On Tue, 25 Mar 2025 17:54:42 +0000, Dan Cross wrote:
In article <0343529d63f68c76b5e0d227ef6e39dd@www.novabbs.org>,
MitchAlsup1 <mitchalsup@aol.com> wrote:
--------------------------
>
Say you have a critical section (of your description) that was
preceded by an if-statement that was predicted to enter CS, but
1,000 cycles later the branch is resolved to not enter the CS.

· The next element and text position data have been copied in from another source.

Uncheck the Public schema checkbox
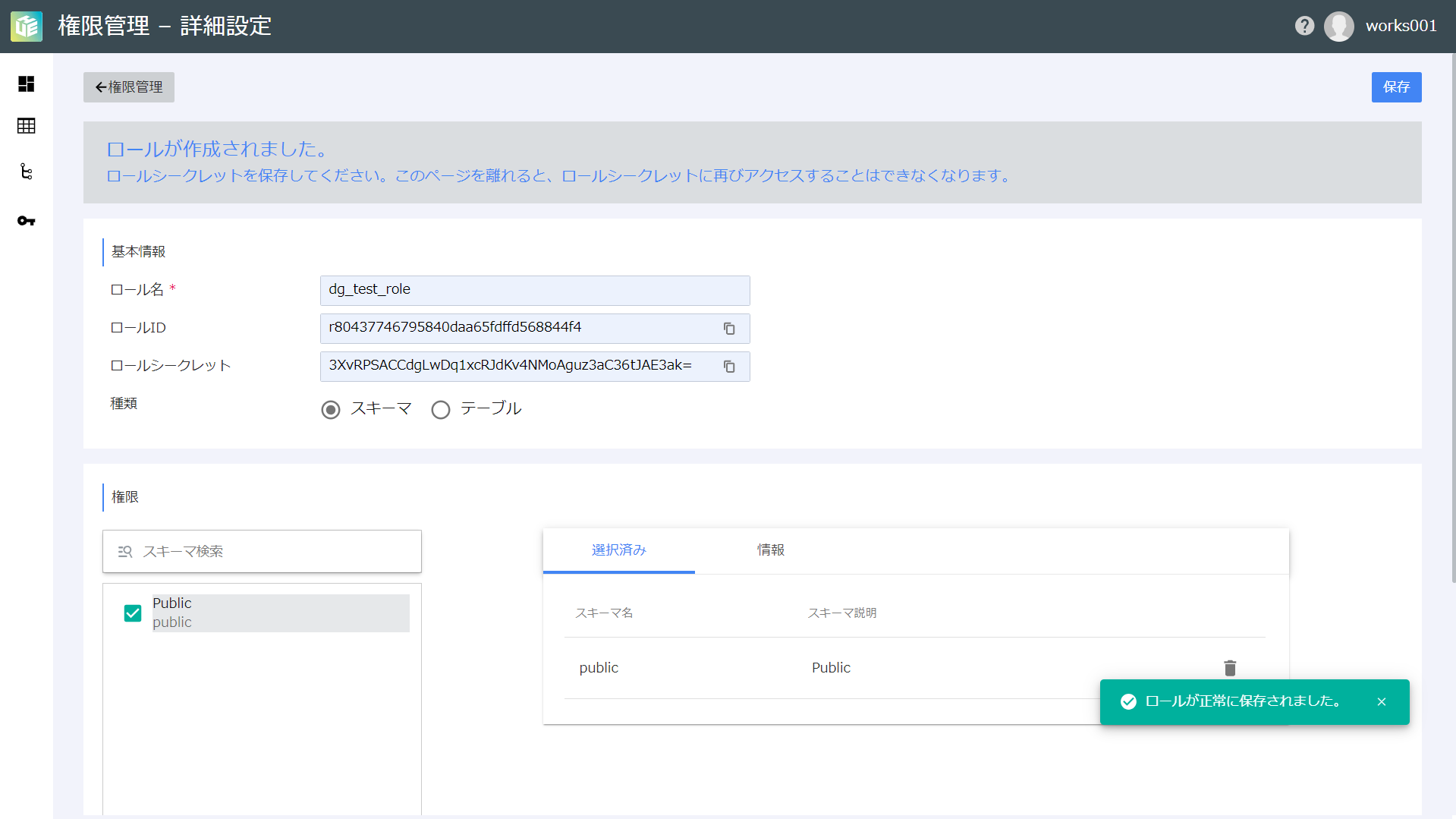 click(x=133, y=613)
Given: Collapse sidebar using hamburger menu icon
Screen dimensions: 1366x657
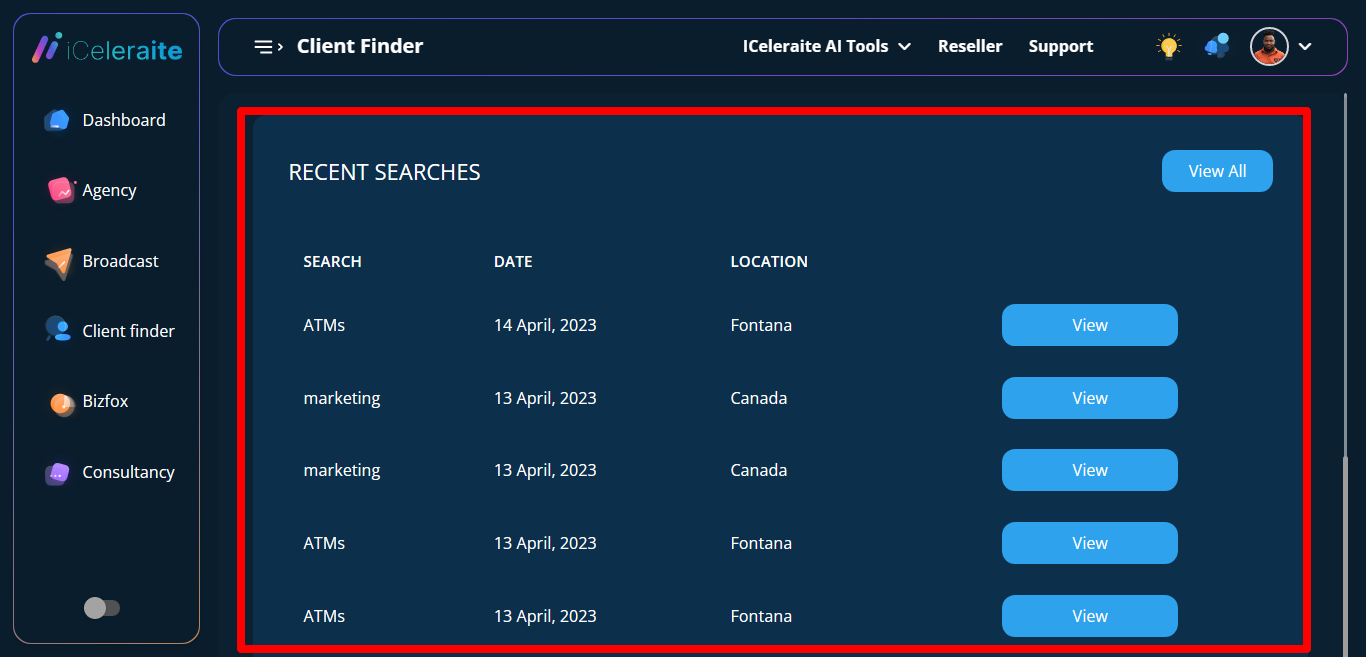Looking at the screenshot, I should [267, 46].
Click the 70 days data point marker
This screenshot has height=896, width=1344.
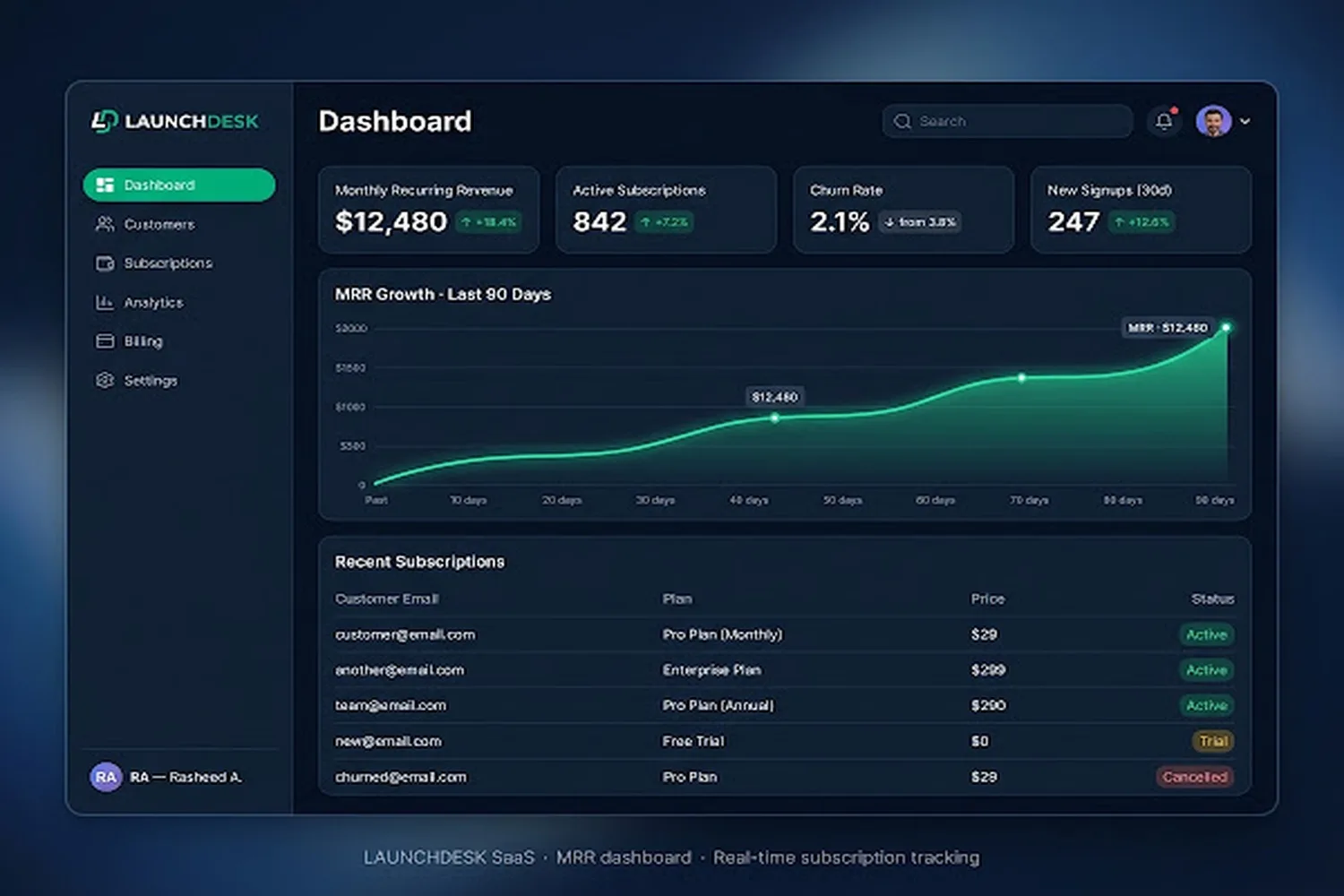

{{Branch was dependent on an MMI/O location down the PCIe tree
which is why it took so long to resolve.}}
>
HW Backs the core up so that the RF and all memory locations
contain their original values at the point of the mispredicted
branch.
>
Can thread running on core even tell if you entered CS or not !
>
No, your thread cannot.
>
Again, how is that relevant? The branch predictor can only
handle speculative execution of so-many instructions.
Around 300 at present.
Know of any critical sections that long?
Attempts
to perform more instructions than that will stall the pipeline.
Obviously.
A critical section as defined by software may contain more than
that number of instructions.
Sure, its possible.
But if DECODE cannot push the entire critical section into the
execution window, then BY DEFINITION, it MUST be able to make
the entire critical section appear as if you never started on
it !!!
IP gets backed up as if you never entered CS
RF gets backed up as if you never entered CS
LOCK variable never got written to SNOOPable cache where others can see
it
Cache memory gets put back in the "you never got here" states too.
Thus, it is like it never happened:: both to the core and to all
interested 3rd parties.
Nobody saw the Lock variable change value.
And
Nobody saw any STs from the CS change anything in memory.
Thus, it is as if CS never happened, it was all speculative, and
got put-right when CS was not allowed to finish.
BUT-----------------------------
Code running in CS does believe the the LOCK variable was updated
AND that STs from CS have been performed by the exit of CS
------------------------------------------------------------
You see SW sees the nonNeumann model. 1 instruction is Fetched
and executed in its entirely before proceeding to the next inst-
ruction. You see individual instructions--as if single stepping.
HW, on the other hand sees at least 3 points in time
a) instructions has not arrived to be execcuted
b) instruction is executing
c) instruction has completed executing
And the time span from 1) to c) can be hundreds of cycles
while there are 300 (or more) instruction contending for
execution resources.
In additions, certain instructions may have more than 1 b) units
of timing--for example a LD-OP-ST has a LD execution, an OP
execution, and a ST execution.
But look at the execution of a ST in the shadow of a branch.
We want ST to be "performed" as soon as possible, so that a
subsequent LD can obtain the ST-data even before we are allowed
to write ST-data into the cache. So, your notion of what can be
backed up (or not) appears not to be able to see all the funny
business HW goes through to make the core smell fast.
After the LD receives ST-data, the branch may resolve as a
bad prediction, and the ST is not allowed to modify cache,
also the LD was not allowed to see data that was never to be
written. And HW clean up making it all SMELL like it never
happened.
-----------------------------------------------------------
Interested 3rd parties are another problem to be solved.
In the midst of a CS a SNOOP comes along and touches a memory
location you are using in CS.
a) You can make the CS appear never to have happened
b) you can delay the SNOOP response
c) You can wait for the branch to resolve to choose
...between a) and b)
d) same as c) but coherence protocol has a NaK in it.
(c) is only an option for more advance cache coherence protocols.
(d) allows a CS in the manifestation part (Sts) to have priority
(sic.) over interfering SNOOP requests--a soft guarantee of for-
ward progress.
A critical section, as defined by
software, may touch more cache lines than your atomic event
proposal can handle.
Sure, but then you would only be using my ATOMICs for locking/
unlocking not for the work going on.
Thus, for your architecture to be useful,
you must provide some mechanism for handling those
eventualities.
As stated about 15 responses ago, just use them as ATOMIC primitive
generators.
Your stuff sounds fine for getting into the critsec; but it
doesn't help you once you're in it, and it seems like it may
hurt you if some higher-priority thing comes along and yanks
your lock out from under you.
I conceded that point at least 2 days ago.
- Dan C.